The rapid advancement of Vehicle-to-Everything (V2X) communication is transforming Intelligent Transportation Systems (ITS), with 6G networks expected to provide ultra-reliable, low-latency, and high-capacity connectivity for Connected and Autonomous Vehicles (CAVs). Artificial Intelligence (AI) and Machine Learning (ML) have emerged as key enablers in optimizing V2X communication by enhancing network management, predictive analytics, security, and cooperative driving due to their outstanding performance across various domains, such as natural language processing and computer vision. This survey comprehensively reviews recent advances in AI and ML models applied to 6G-V2X communication.

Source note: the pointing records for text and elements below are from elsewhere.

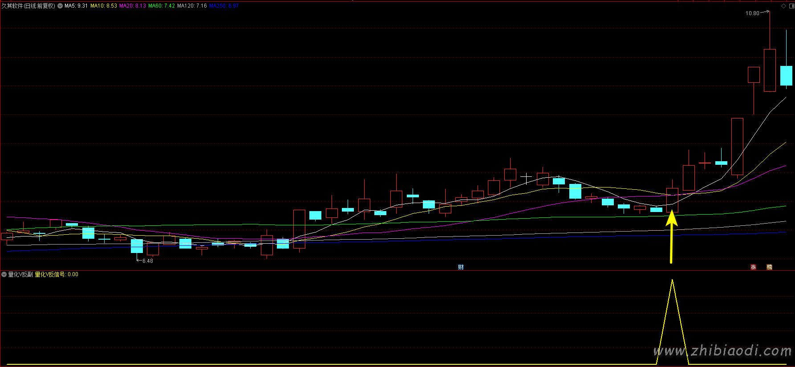Viewport: 795px width, 367px height.
Task: Click the 久其软件 stock title label
Action: [28, 6]
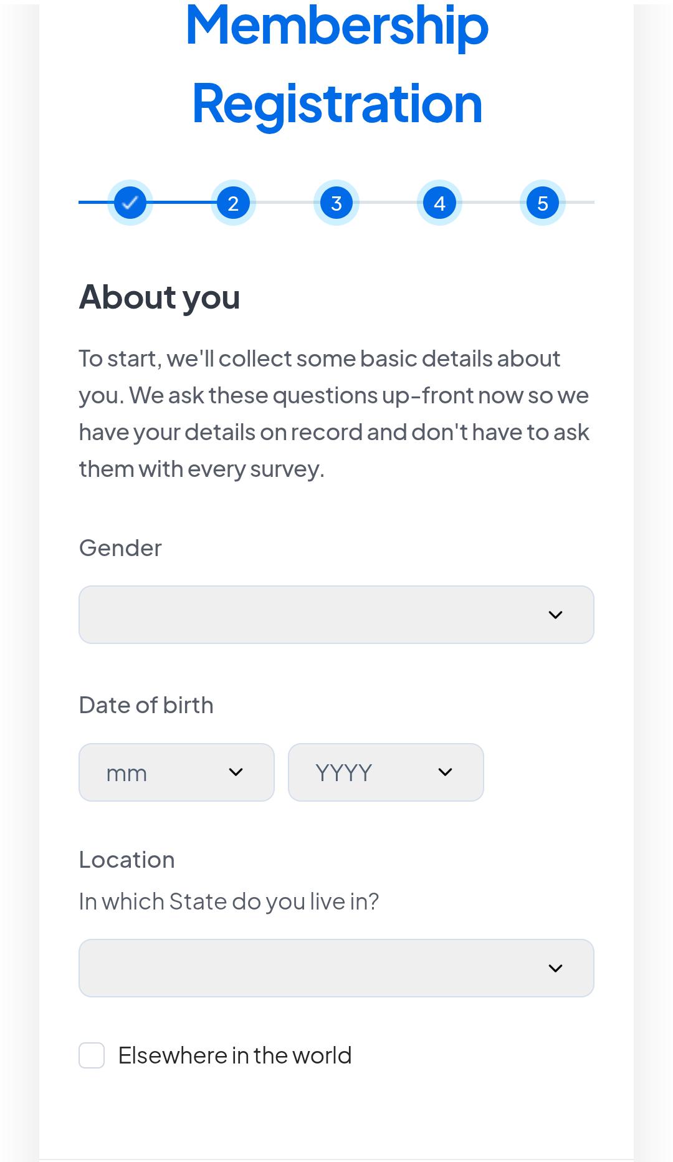
Task: Check the Elsewhere in the world checkbox
Action: click(92, 1055)
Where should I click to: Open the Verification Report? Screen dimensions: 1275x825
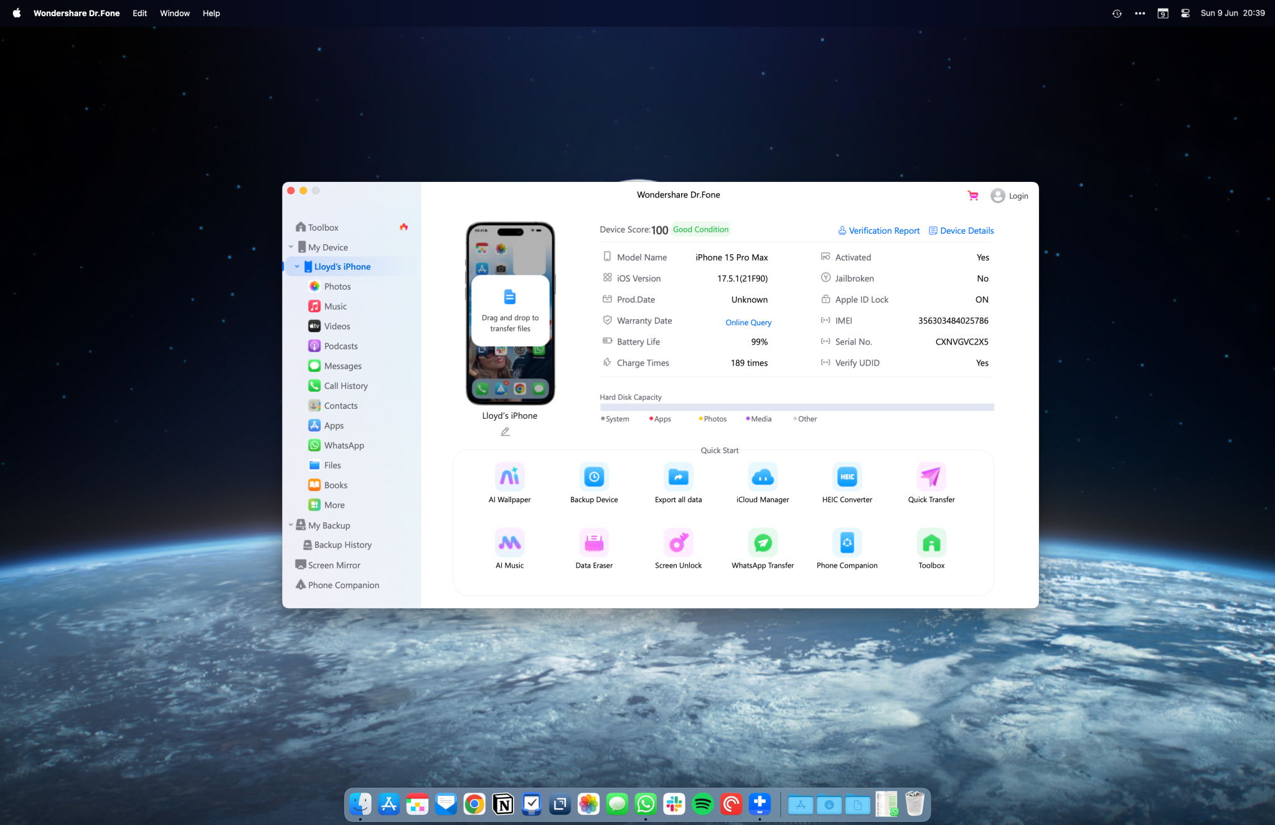point(883,231)
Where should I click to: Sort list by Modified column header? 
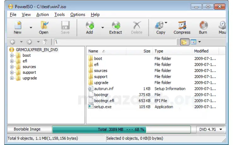tap(205, 51)
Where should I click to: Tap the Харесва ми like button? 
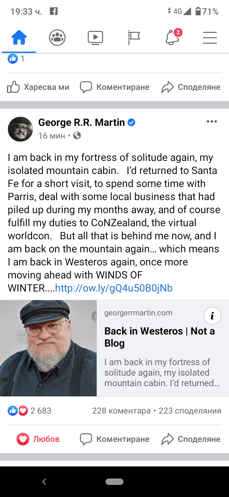[38, 87]
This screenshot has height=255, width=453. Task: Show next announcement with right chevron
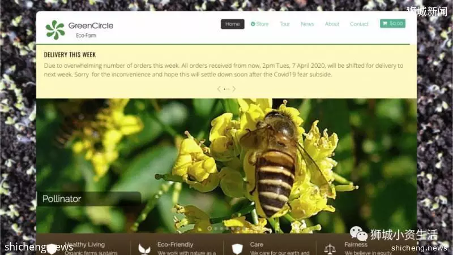tap(234, 89)
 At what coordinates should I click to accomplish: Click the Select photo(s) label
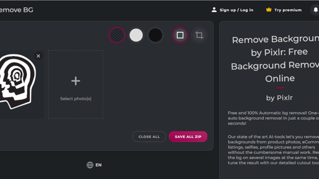(x=76, y=99)
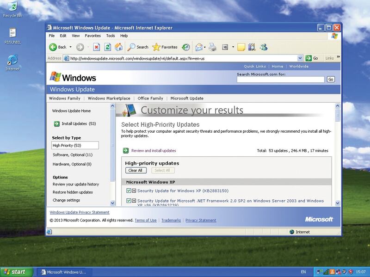The width and height of the screenshot is (370, 277).
Task: Click the Start button on the taskbar
Action: (14, 271)

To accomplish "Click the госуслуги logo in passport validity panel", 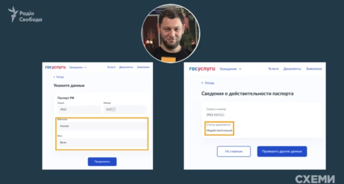I will point(202,69).
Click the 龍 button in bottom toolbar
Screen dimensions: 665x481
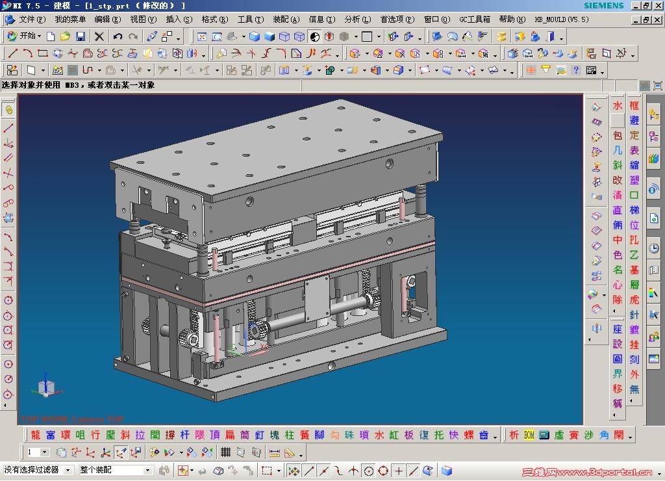coord(35,435)
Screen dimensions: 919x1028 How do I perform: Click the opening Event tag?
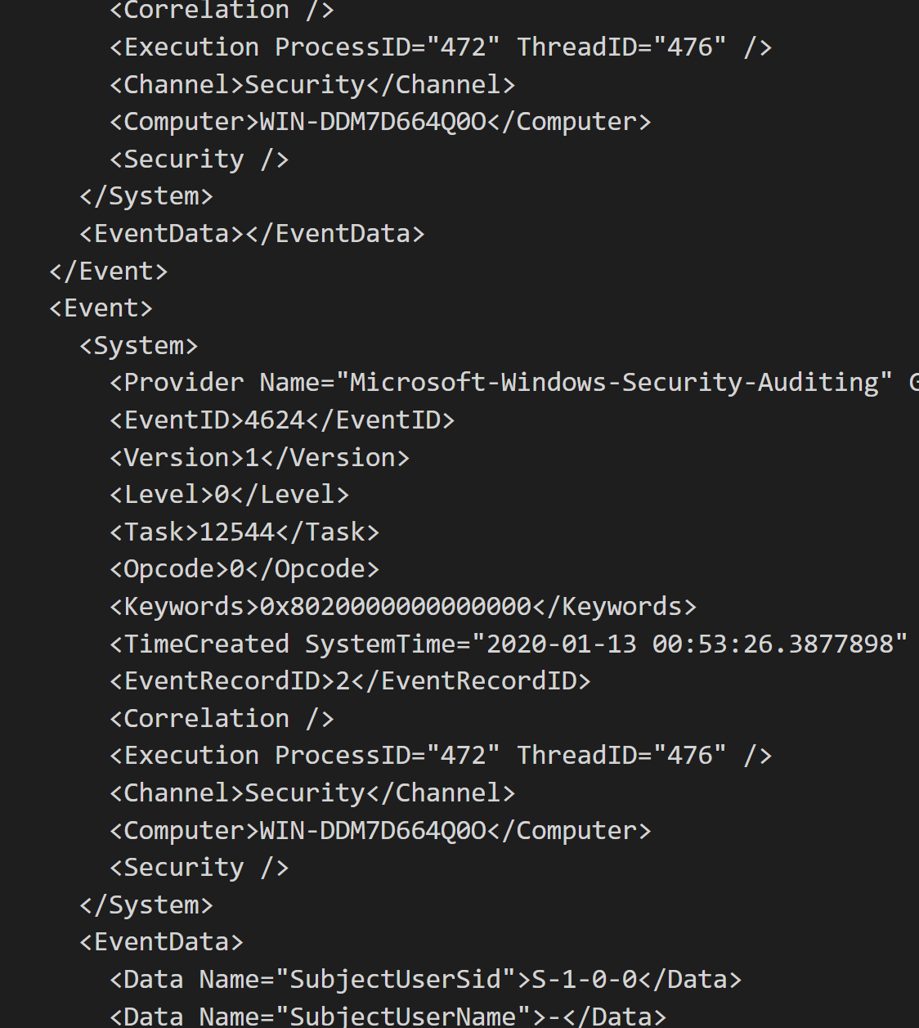click(x=101, y=308)
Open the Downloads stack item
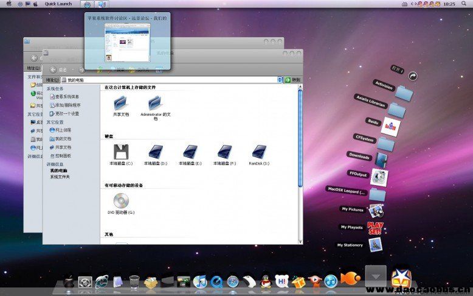Image resolution: width=473 pixels, height=296 pixels. [381, 159]
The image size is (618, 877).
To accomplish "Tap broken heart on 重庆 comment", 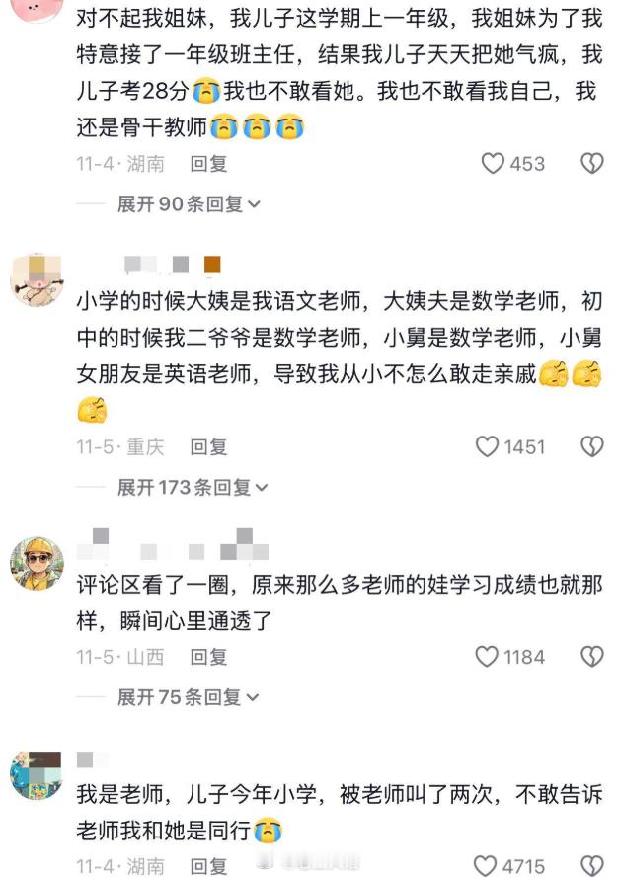I will pos(591,446).
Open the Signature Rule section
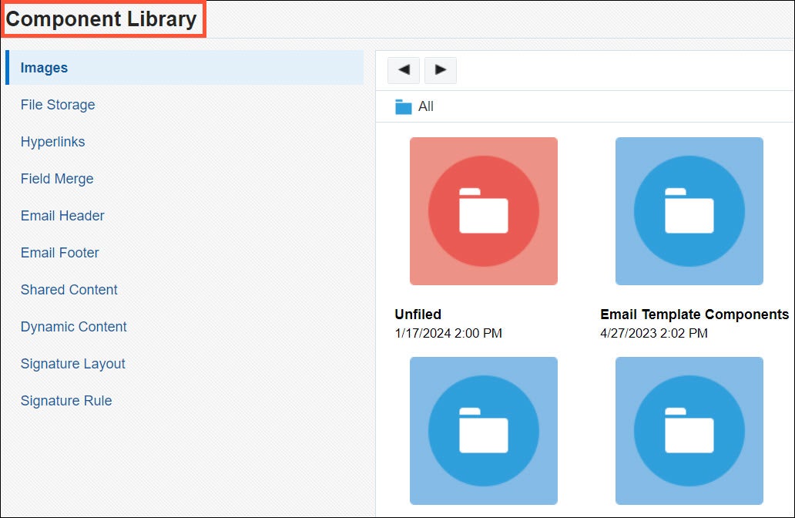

It focuses on state-of-the-art techniques, including Deep Learning (DL), Reinforcement Learning (RL), Generative Learning (GL), and Federated Learning (FL), with particular emphasis on developments from the past two years. Notably, AI, especially GL, has shown remarkable progress and emerging potential in enhancing the performance, adaptability, and intelligence of 6G-V2X systems. Despite these advances, a systematic summary of recent research efforts in this area remains lacking, which this survey aims to address. We analyze their roles in 6G-V2X applications, such as intelligent resource allocation, beamforming, intelligent traffic management, and security management. Furthermore, we explore the technical challenges, including computational complexity, data privacy, and real-time decision-making constraints, while identifying future research directions for AI-driven 6G-V2X development. This study aims to provide valuable insights for researchers, engineers, and policymakers working towards realizing intelligent, AI-powered V2X ecosystems in 6G communication.